Looking a gift national monument in the mouth
Written by Scott Silver   
Friday, 16 June 2006

Yesterday President bush proclaimed the creation of a new Marine National Monument and I suggested that perhaps there was a hook. A response posted to a listserv by a fisheries expert said: "You are totally wrong, Scott." And so I dug deeper.

The appended article provides useful background about President Bush's interest in promoting "rights-based fishing" with "dedicated access privileges" --- i.e., privatization of the fishes in the seas. This idea is strongly supported Libertarian thinks tanks and by such markets-based "environmental" organizations as Environmental Defense. Funding for the promotion of these ideas comes from the usual right-wing, anti-democratic, foundations (Koch, Bradley, etc...)

This article is part of a series of similar articles on the topic of marine resource privatization found at the anti-commons blog commonsblog.org. The author is Jane Shaw of PERC.  To learn more about current proposals for marine privatization, click both of the links provided below. The link at the end of the page is of particular importance --- it's explains everything from the free-market perspective of PERC's Don Leal.

And why is THAT important? Because, the chances are extremely high that President Bush's interest "to work with regional fish councils to build an improved market-based system to restore our fisheries" (as he said yesterday when signing the proclamation to establish the Northwestern Hawaiian Islands National Monument ) is in fact Don Leal's interest and Leal a leader of the marine privatization movement.

The text of yesterday's proclamation itself appears clean.... but something still smells very fishy.

Yesterday , Bush said "the Ocean Action Plan calls for Congress to reauthorize the Magnuson-Stevens Fishery Conservation and Management Act. They need to get that done."  But the legislation sponsored by Richard Pombo, Barney Frank and Don Young, H.R. 5018, that would reauthorize Magnuson-Stevens is dreadful and would be harmful to the oceans.  "Although it claims to follow recommendations from the U.S. Commission on Ocean Policy, the Pombo-Frank bill actually weakens current overfishing laws and threatens the long-term viability of ocean fish populations"  --- said the National Environmental Trust  last month http://www.net.org/proactive/newsroom/release.vtml?id=29100.

 Meanwhile "Ocean Champions" www.oceanchampions.org  have dclared Pombo "Ocean Enemy #1"  Is it possible that the legislation President Bush said needs to "get done" is none other than Pombo's Magnuson-Stevens bill? More to the point, were deals cut yesterday that will facilitate the passage of Pombo's marine bill???? Does that sort of thing actually happen in politics --- or in horse trading???

Scott 

 
Bush Marine Park - Greenwash, Legacy or Deception
Written by Scott Silver   
Thursday, 15 June 2006

I was asked today my opinion of the announcement that George Bush was going to create the world largest marine area. I didn't have an immediate answer so I did some research. I now have an answer.

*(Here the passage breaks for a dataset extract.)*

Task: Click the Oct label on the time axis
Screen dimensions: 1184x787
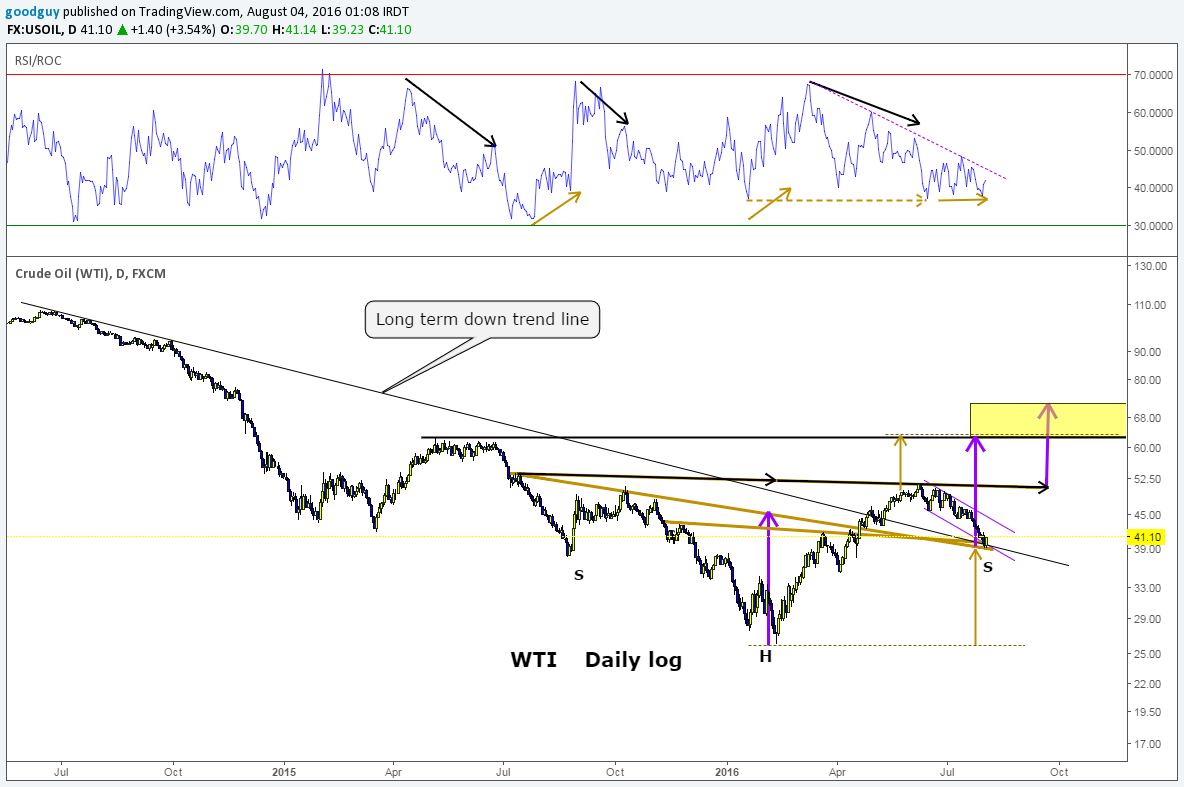Action: 1058,772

Pasted below are two articles. The first, from the UK's Independent, a progressive newspaper suggests the obvious --- that it might be "Greenwash". The second, from Republicans for Environmental Protection praises the President's "gift and legacy" in the most glowing terms imaginable.

Reading those article couldn't give a definitive answer but they led me to suspect that buried within this tasty piece of Velveeta was a sharp hook. So I dug.

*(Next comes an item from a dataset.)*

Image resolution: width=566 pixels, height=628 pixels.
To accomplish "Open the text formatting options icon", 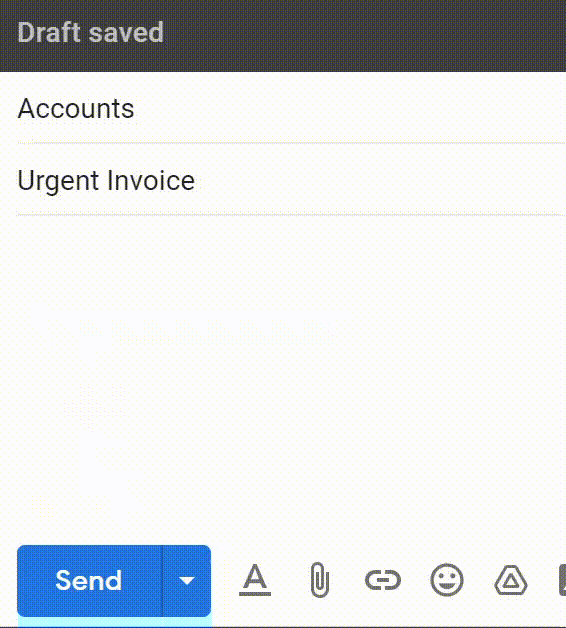I will click(255, 580).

Does the following sentence, quoted from the Whitehouse's announcement, mean anything to you!??

www.whitehouse.gov/news/releases/2006/06/20060615-9.html

   The President's Ocean Action Plan Calls On Congress To Reauthorize The Magnuson-Stevens Fishery Conservation And Management Act. Under the President's plan, this act would provide enhanced authority to work with regional fish councils to build an improved, market-based system to restore our fisheries.

I suspect passage of Magnuson-Stevens is the hook. Why --- because the Free-Market privatization folks at PERC have recently praised President Bush for his environmental stand on fisheries www.perc.org/perc.php?id=765 and PERC's Don Leal was recently appointed to the President's Fisheries council www.perc.org/perc.php?id=751 and because the issue of Ocean Fisheries privatization is such a high priority for PERC www.perc.org/topics.php?topic=9  and because the political fate of Magnuson-Stevens has merited recent attention on PERC's website www.perc.org/perc.php?id=795.

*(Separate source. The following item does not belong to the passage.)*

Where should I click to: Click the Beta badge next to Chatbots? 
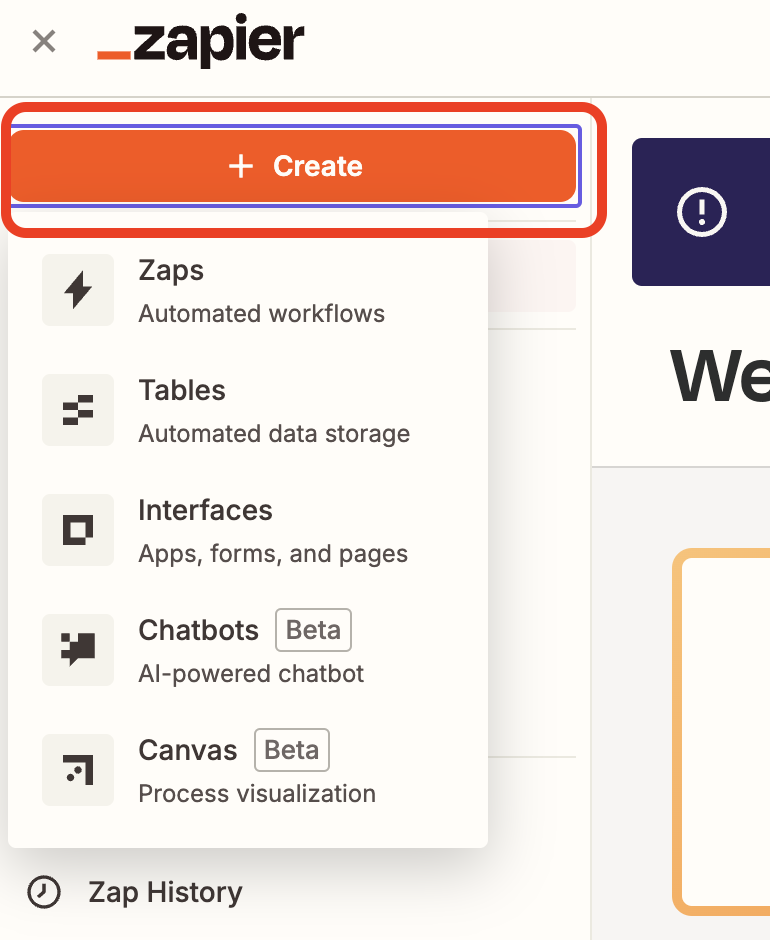313,631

And that's not the only hook I suspect. Read the Whitehouse's announcement and you'll see a lot of talk about cooperative conservation, building a strong American off-shore aquaculture industry and more. I suspect we're dealing with at least a treble hook.

Scott 

 
NPS Commercialization - It's enough to make you ill
Written by Scott Silver   
Thursday, 15 June 2006

Healthy Parks - Healthy Living is a new National Park program, brought to you by Wal-Mart and Lipton Tea/Unilever.

Pasted below is a relevant article from today's Arkansas Democrat-Gazette. And here is a relevant quote from NPS Director Mainella

"The National Park Service is working with Unilever's LIPTON® brand to renew America's commitment to wellness. We invite you to enjoy your National Parks - not just as destinations - but as everyday outdoor recreation retreats."

You can read Mainella's quote and learn more about this new program at: www.nationalparks.org/proudpartners/partner_unilever_lt.shtml

The weird thing is, I thought Fran Mainella recently said she was not going to allow National Parks to be used as props or as  backdrops for commercial interests trying to sell stuff!? Perhaps I misunderstood her.

Scott

PS... If you want to see how BRAZENLY the National Parks and Unilever are being abused as props/backdrops for selling stuff, click on this link http://homebasics.eprize.net/win/index.tbapp?affiliate_id=4k . If you want to know what's behind the new found interest in promoting the national parks as playgrounds,  click on this link to a new report titled "Addressing the Role of National Parks to Promote Healthful Recreational Activities: An Outcome-Based Approach" www.nps.gov/pub_aff/healthrec_PDF/HEALTH&REC_BOARDREPORT.pdf

 

Here's a quote from this report.

Measurement of active visits could be achieved through the use of: pedometers, infra-red counters, visual observation, surveys, on-line self-reported log of activity (including use of existing opportunities such as the President's Challenge program, offered by the President's Council on Physical Fitness and Sports), a passport program, GPS monitoring, wearable radio frequency identification (RFID) tags similar to those used for marathons and other events and other creative means.


ARC's name appears at the end of the report.

 Scott

 
Toyota's National Public Lands Day
Written by Scott Silver   
Thursday, 15 June 2006

I've been a critic of National Public Lands Day for enough years to know that certain of my peers will lambaste me if I say anything derogatory about the appended news release.

And so I won't. I'll simply say that it provides a remarkably clear example of the growing corporate intrusion into every orifice of American society, culture and heritage.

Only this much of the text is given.